Piaceri (s)conosciuti sul fondo del barile.
Quanti barili sono stati raschiati fino in fondo? Il neonato fenomeno dei concerti con ologrammi al posto dei morti in realtà non è che la naturale evoluzione delle manovre di un mercato che anche ad anni dal decesso di un artista continua a pubblicare prodotti raffazzonati, tra demo, provini o live inascoltabili. Perché poco importa il contenuto in sé: il marchio vende. Sono regole fondamentali del music business, giusto?
Eppure alcune volte il barile non è di ferraccio, bensì d’oro. Quindi le pubblicazioni post mortem non vanno a prendere polvere sugli scaffali dei collezionisti, ma diventano parte integrante di una discografia che è già storia, arricchendola (perché no?) di alcune piccole gemme.

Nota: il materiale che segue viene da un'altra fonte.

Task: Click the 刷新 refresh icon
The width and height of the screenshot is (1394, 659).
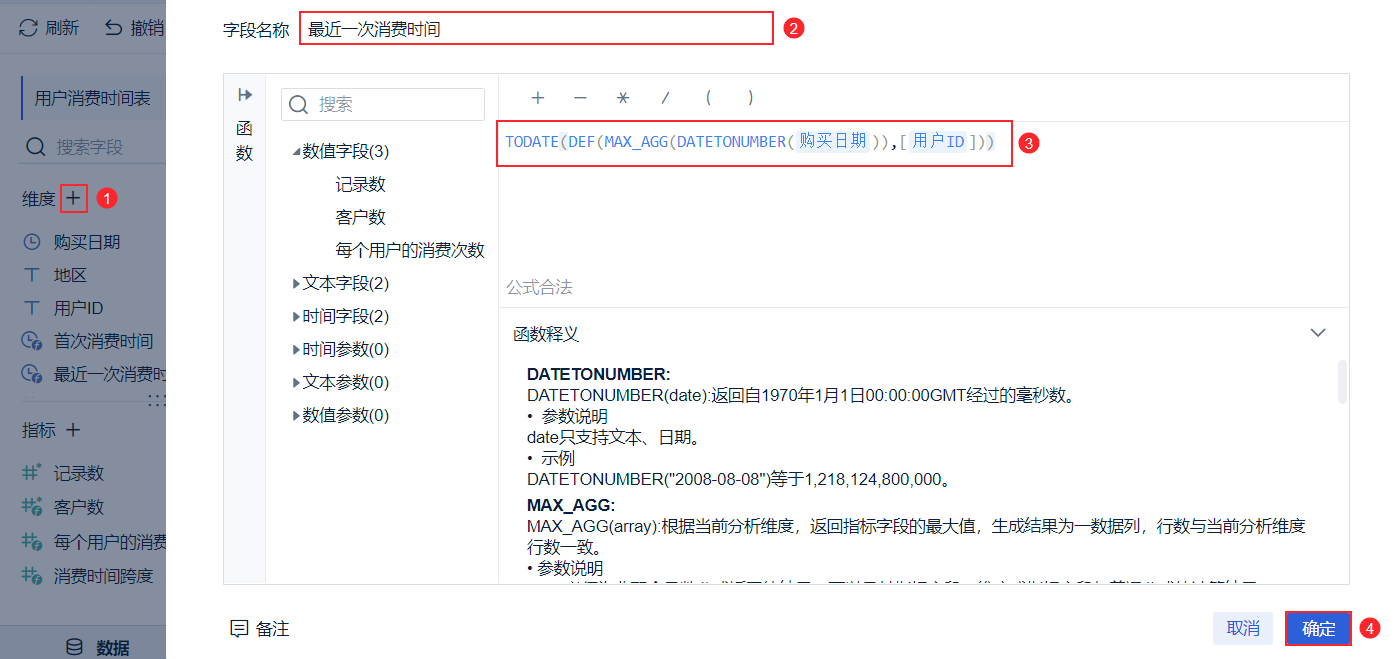Action: (x=28, y=28)
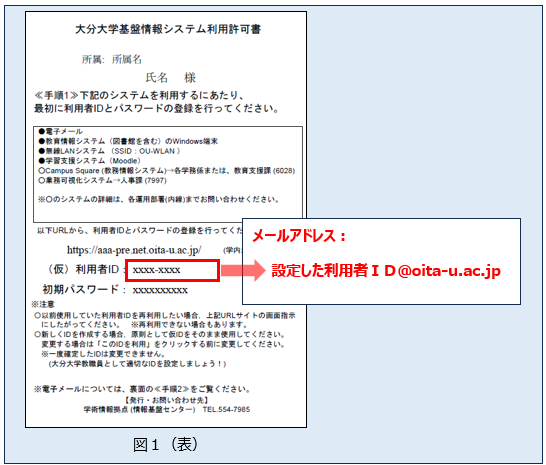This screenshot has width=546, height=465.
Task: Click the document title 大分大学基盤情報システム利用許可書
Action: coord(168,29)
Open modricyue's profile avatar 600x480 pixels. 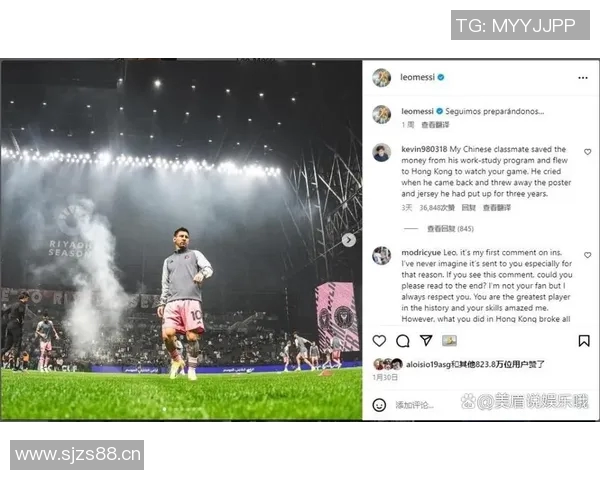(382, 256)

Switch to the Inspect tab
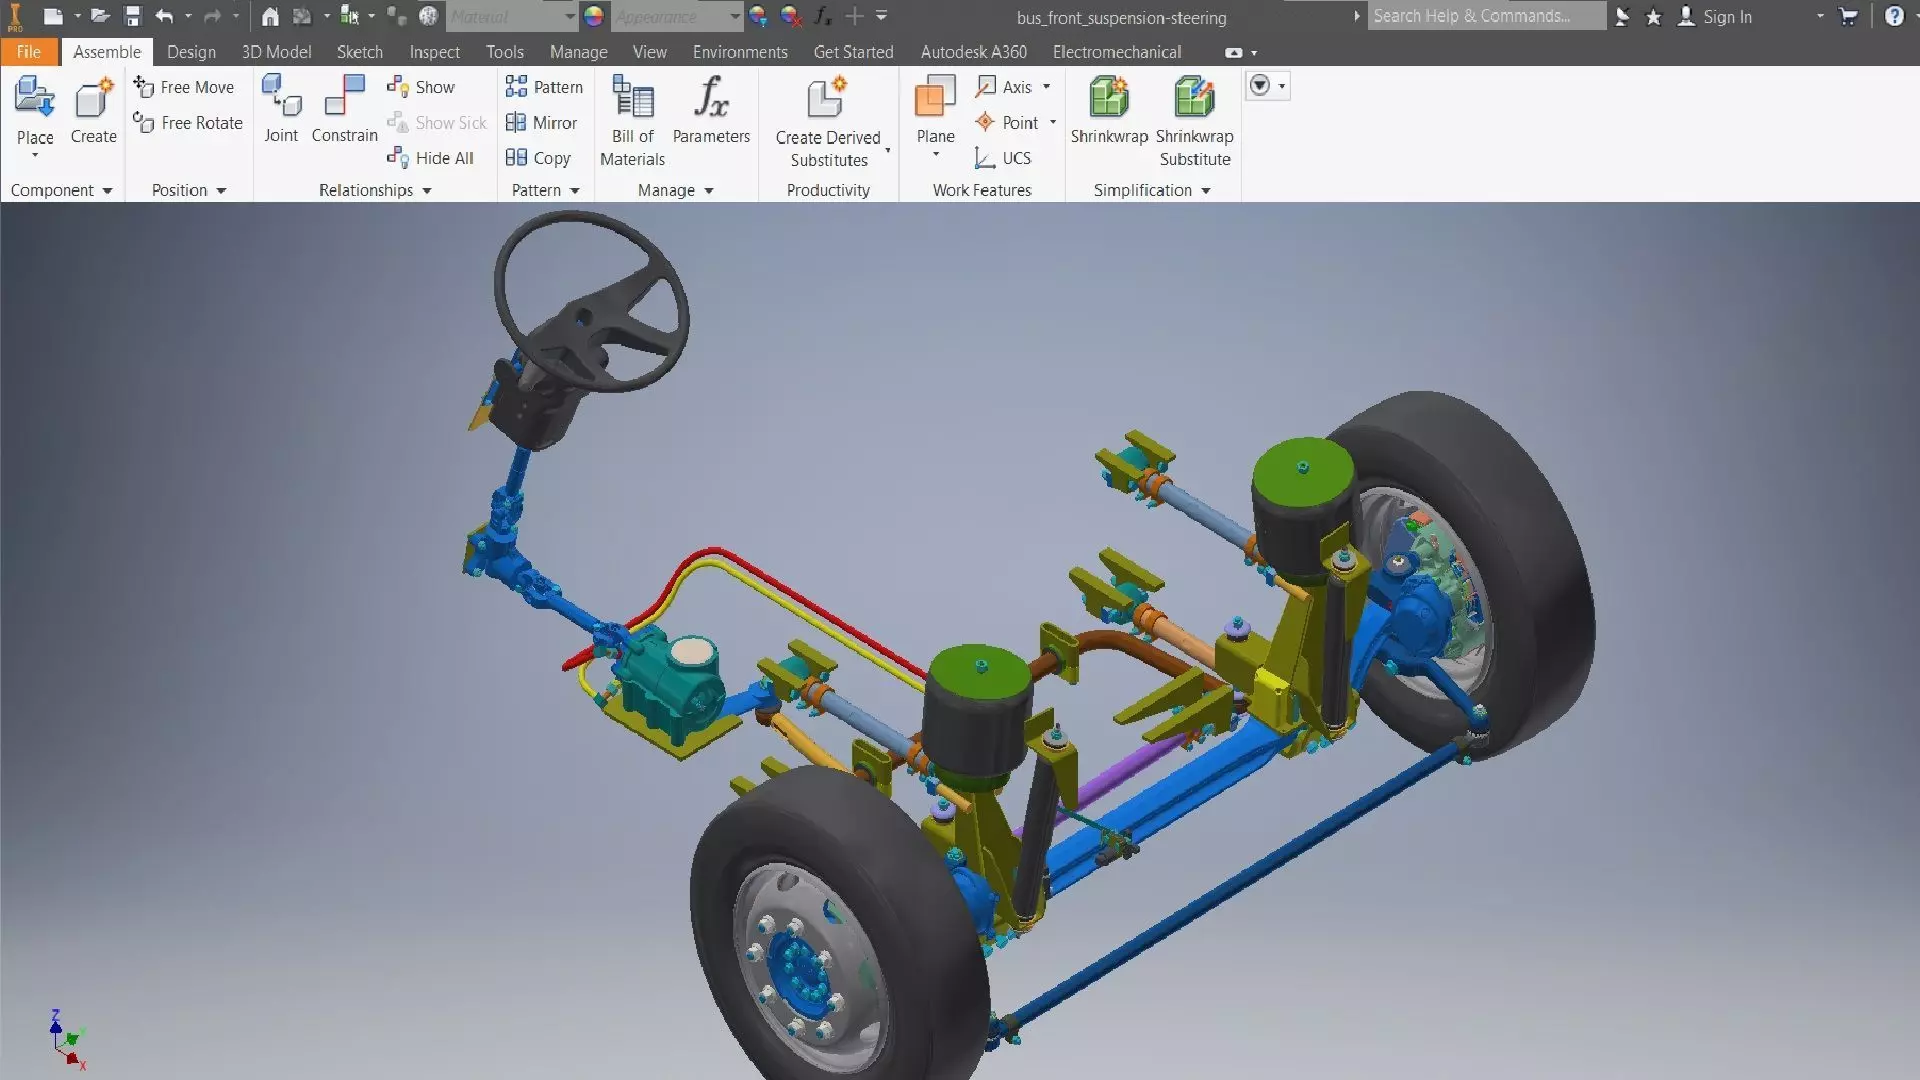pyautogui.click(x=434, y=52)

È questo il caso del recente Blue World, registrato nel 1964 come colonna sonora per il film Le chat dans le sac di Gilles Groulx e pubblicato ufficialmente solo oggi. Nato dalle session con lo stesso Classic Quartet che possiamo ammirare sui due classici Crescent e A Love Supreme, ci regala un Coltrane in stato di grazia che guida la band tra esplosioni, silenzi e digressioni sul tema. Le versioni alternative di brani noti non sono dei riempitivi ma fanno storia a sé, dimostrandoci nuovamente che se uno ha qualcosa in più è perché lo è, non perché lo fa.
Ascolti di nicchia che dovrebbero diventare d’obbligo per chiunque. Raschiate ancora, please.